Na noite do último sábado (8), o telejornal mais famoso da televisão brasileira entrou no ar relembrando o que reza nossa Constituição, a saber, que a saúde é um direito de todos e que é dever do Estado garanti-la a todos os cidadãos. Ao informar sobre a triste marca de mais de cem mil mortes causadas pela Covid-19, o noticiário, ao recordar a indiferença do chefe do Executivo para com a situação de dor e de luto que a sociedade brasileira vive hoje, conclamava sua audiência, num sábado à noite, a não se deixar anestesiar diante desse cenário, que, conforme sabemos, a essa altura dos dias, poderia não ter sido tão catastrófico se houvesse políticas sérias de enfrentamento da pandemia.

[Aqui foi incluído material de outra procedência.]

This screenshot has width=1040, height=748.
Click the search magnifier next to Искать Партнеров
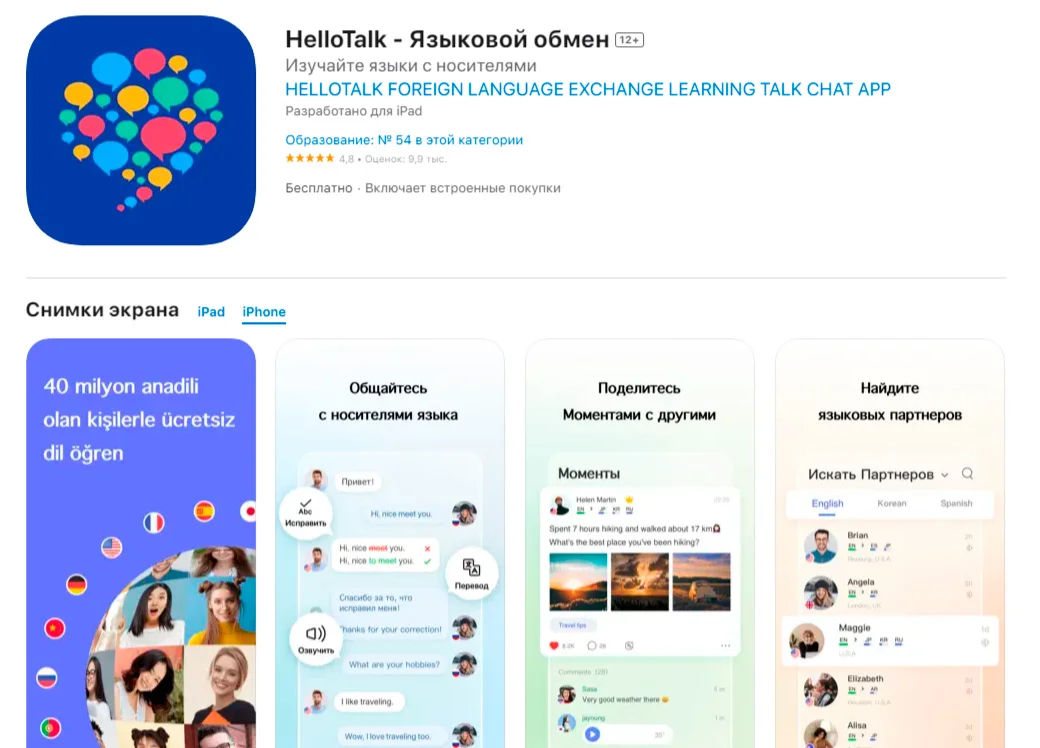point(968,473)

O pedido para não nos deixarmos anestesiar acontece num momento em que parecemos relativizar o fato de vivermos um dos momentos mais graves da história mundial. Basta ver como a pressão dos comerciantes fazem até os gestores mais empenhados em promover o distanciamento social relaxarem suas estratégias de enfrentamento da doença para atender às demandas do comércio e da economia. Mas também basta olharmos as ruas, a postura dos nossos parentes, vizinhos, conhecidos etc., que vivem os dias como se não lhes afetasse o fato de mais de cem mil famílias chorarem as vidas de seus entes queridos que foram ceifadas pela apatia coletiva da República.
Diante dessa situação, os cristãos e as cristãs devemos nos perguntar sobre como vivenciamos esse momento histórico. Devemos nos perguntar sobre a nossa fé e a postura dela diante do caos que enfrentamos. Será que já estamos anestesiados, apáticos ao vivido, indiferentes à dor e ao sofrimento dos outros, nossos próximos? A resposta a essas e outras perguntas não deve ser apressada e irrefletida, é preciso voltar ao centro da nossa fé, para discernir, a partir dos gestos, ações e palavras de Jesus, se realmente nos configuramos como discípulos e discípulas que elegeram outro olhar para o mundo e as pessoas. Olhar que vê as singularidades, relações, histórias, para além de números, e mobiliza ações que se alinham na fileira da proteção das vidas. Porque cada vida importa e vale uma dignidade que não pode ser mensurada pelos cifrões monetários.
Revisitando o Evangelho, aprendemos de Jesus que a apatia diante da vida não é uma postura que interesse ao Reino. Tampouco interessa ao Reino de Deus posturas alienadas que negam nosso pertencimento, apesar de transitório, ao mundo e, nessa esteira, aos problemas que afetam a todos e a cada pessoa individualmente. Os noticiários televisivos devem nos ajudar a ler os sinais de nosso tempo e a nos atentar para os acontecimentos da história. Mas não devemos esperar que esses meios de comunicação chamem nossa atenção para o despertar de nossas consciências.
Antes, é a Palavra de Deus que nos exige sermos sentinelas despertos para os acontecimentos cotidianos, pois é neles que o próprio Deus se revela compadecido do sofrimento dos pobres e das nossas muitas vulnerabilidades. Deixar-se anestesiar nesse momento ou nutrir a indiferença egoísta não se trata apenas de se fechar ao próximo, mas, também, de se fechar ao próprio Deus de Jesus, que caminha conosco, por seu Espírito, ao nosso lado, os caminhos tortuosos e tenebrosos, que somos chamados, pela força do Evangelho, a aplainá-los; para que a vida não seja descartada como lixo e o Reino possa começar a despontar em meio a essa catastrófica realidade.